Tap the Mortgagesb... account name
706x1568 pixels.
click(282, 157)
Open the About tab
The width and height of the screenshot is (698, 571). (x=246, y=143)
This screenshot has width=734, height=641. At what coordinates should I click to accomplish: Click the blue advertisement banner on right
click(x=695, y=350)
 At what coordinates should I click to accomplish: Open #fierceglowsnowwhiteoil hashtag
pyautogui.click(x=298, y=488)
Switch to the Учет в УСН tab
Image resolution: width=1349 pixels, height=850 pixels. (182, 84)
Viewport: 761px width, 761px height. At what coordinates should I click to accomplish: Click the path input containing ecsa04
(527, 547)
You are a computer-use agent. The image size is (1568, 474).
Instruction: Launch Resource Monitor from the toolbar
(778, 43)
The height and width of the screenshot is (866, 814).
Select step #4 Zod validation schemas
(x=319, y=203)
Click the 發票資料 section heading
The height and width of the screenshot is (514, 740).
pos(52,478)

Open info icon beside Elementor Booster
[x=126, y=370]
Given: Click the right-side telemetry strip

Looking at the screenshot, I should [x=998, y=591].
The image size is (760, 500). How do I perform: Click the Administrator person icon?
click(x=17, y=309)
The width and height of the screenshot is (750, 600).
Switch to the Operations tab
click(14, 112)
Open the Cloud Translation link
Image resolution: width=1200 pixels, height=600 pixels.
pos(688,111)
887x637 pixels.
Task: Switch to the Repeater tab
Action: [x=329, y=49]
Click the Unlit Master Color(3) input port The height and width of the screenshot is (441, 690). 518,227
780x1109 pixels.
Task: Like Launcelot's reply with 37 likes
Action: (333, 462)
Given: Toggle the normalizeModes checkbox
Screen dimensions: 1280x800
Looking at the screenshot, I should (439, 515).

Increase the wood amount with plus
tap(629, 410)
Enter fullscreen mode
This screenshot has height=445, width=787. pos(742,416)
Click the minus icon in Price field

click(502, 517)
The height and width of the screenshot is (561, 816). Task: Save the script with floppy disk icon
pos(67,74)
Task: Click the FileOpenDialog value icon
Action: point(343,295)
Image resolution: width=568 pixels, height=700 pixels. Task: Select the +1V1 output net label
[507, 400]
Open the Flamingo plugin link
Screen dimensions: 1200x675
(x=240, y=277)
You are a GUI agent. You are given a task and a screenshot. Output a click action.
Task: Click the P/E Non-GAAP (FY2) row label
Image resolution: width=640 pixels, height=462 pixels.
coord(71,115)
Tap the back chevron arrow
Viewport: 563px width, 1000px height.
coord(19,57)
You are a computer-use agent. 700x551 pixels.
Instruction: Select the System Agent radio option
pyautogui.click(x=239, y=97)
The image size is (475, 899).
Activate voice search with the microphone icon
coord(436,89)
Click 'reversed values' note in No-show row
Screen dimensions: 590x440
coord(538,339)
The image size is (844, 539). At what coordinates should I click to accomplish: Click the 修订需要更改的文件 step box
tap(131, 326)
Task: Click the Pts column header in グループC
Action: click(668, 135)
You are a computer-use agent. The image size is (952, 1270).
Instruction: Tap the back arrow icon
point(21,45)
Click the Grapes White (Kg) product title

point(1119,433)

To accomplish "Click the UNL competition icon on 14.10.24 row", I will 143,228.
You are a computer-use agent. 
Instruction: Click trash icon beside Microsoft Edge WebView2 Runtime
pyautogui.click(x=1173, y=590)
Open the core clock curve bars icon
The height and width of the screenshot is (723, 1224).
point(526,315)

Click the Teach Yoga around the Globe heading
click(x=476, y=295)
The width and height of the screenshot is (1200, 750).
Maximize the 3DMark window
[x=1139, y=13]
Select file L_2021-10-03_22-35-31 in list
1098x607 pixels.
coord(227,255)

■ ACTION ITEM
Read through the entries and copy every line that includes "computer".

■ RESPONSE TO THE EXERCISE
You are a computer-use agent. The image size is (1568, 474).
You are a computer-use agent. 700x551 pixels.
You are a computer-use agent. The image size is (952, 1270).
You are a computer-use agent. 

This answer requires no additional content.